Chronicles of the Second Global War is a series of espionage stories set in the present day but in an alternate reality beset by a war that is destabilizing the entire planet. The Problems of Vernon Tevis is a crime/noir series about a world-travelling fixer for an international prostitution ring. The Superstar Dossier is a metafictional mosaic of documents set in a world brimming with superheroes, exploring the superhero genre’s vast history.

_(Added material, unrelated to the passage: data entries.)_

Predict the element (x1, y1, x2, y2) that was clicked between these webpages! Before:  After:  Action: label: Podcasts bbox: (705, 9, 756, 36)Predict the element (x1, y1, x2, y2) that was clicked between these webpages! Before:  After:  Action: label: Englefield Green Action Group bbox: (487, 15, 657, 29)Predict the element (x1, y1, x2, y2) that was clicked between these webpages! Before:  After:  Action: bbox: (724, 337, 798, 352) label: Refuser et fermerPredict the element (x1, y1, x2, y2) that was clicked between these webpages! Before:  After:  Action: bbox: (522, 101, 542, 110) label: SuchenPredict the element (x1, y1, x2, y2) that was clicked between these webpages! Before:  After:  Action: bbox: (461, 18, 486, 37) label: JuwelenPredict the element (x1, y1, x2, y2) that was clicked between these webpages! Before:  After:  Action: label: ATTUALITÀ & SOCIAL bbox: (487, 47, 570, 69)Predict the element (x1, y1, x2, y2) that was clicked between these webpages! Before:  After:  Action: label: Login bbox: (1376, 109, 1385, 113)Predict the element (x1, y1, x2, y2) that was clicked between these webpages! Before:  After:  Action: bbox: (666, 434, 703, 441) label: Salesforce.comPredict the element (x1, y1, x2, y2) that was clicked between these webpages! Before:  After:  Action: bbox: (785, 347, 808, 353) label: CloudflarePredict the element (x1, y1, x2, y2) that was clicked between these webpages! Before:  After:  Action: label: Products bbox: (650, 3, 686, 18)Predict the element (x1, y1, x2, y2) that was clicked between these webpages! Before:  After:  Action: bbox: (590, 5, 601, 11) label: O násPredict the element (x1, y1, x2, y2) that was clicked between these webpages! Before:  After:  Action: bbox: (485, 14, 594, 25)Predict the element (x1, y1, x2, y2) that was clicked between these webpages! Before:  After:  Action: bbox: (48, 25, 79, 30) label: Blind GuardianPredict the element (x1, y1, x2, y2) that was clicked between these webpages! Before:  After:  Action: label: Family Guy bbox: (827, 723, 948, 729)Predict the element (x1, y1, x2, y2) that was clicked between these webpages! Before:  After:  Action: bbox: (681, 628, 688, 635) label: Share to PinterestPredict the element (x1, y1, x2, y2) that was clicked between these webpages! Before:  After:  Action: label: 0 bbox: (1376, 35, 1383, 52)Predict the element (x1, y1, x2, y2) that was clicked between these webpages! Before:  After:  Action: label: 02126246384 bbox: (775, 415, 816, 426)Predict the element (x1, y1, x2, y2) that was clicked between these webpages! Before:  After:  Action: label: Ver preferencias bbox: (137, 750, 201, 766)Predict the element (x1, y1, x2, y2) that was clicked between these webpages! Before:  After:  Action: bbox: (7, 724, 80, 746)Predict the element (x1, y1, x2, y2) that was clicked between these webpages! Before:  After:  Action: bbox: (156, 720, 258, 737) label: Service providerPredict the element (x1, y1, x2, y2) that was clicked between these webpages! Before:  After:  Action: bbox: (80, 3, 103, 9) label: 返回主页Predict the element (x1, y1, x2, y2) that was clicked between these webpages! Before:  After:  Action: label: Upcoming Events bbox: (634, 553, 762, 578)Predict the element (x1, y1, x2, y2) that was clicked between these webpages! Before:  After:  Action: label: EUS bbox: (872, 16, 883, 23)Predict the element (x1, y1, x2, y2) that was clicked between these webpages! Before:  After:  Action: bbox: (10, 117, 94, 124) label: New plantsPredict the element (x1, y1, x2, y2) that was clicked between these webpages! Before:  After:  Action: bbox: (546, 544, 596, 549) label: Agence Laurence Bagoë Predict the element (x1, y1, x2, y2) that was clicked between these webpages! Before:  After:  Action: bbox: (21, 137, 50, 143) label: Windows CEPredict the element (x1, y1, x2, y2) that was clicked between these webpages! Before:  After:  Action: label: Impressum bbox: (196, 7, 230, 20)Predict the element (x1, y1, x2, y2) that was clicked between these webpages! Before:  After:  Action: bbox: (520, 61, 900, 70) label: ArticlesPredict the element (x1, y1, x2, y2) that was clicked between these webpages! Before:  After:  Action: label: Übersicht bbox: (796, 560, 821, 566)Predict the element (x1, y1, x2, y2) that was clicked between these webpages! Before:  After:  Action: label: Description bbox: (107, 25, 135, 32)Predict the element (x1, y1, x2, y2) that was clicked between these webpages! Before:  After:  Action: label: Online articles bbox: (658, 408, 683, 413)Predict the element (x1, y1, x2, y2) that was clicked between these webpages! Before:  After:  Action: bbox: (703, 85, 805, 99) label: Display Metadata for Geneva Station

All of these are in various stages of development, and episodes from each mosaic have already appeared in magazines and anthologies.

Ancona 2019

This week I have two events in Ancona, Italy, promoting the release of Sognando Venera from Watson Edizione:

  • presentation at Paspartu Pub Birreria Ancona, hosted by Pelagio d’Afro, 15 October, 21:30
  • recording an interview at Radio Incredibile, with Enrico Romeo, 16 October

Stranimondi schedule

My schedule at Stranimondi 2019 in Milan, where I will be presenting Sognando Venera (Watson Edizioni), the Italian translation of Venera Dreams: A Weird Entertainment.

Saturday, 12 October 2019

11:00-11:30, Sala presentazione

  • Nuovo fantasy italiano: tutto un mondo da riscoprire (Watson Edizioni) — Watson Edizioni presents its new titles and authors, including a presentation of Sognando Venera

15:00-16:00, Sala incontri

  • Incontro con Anders Fager e Claude Lalumière: Anders Fager & I are interviewed by Andrea Vaccaro, publisher of Hypnos

16:00-16:30, Salone

  • autograph session

 

World Science Fiction #1

Francesco Verso of Future Fiction has assembled the anthology World Science Fiction #1: Visions to Preserve the Biodiversity of the Future. The book is launching at Worldcon Dublin 2019, on Sarturday, 17 August, 12:30-13:30, Warehouse 2 (WH2), first floor, Point Square. The anthology reprints my 2002 story “The Ethical Treatment of Meat”, and I’ll be there for the launch in Dublin.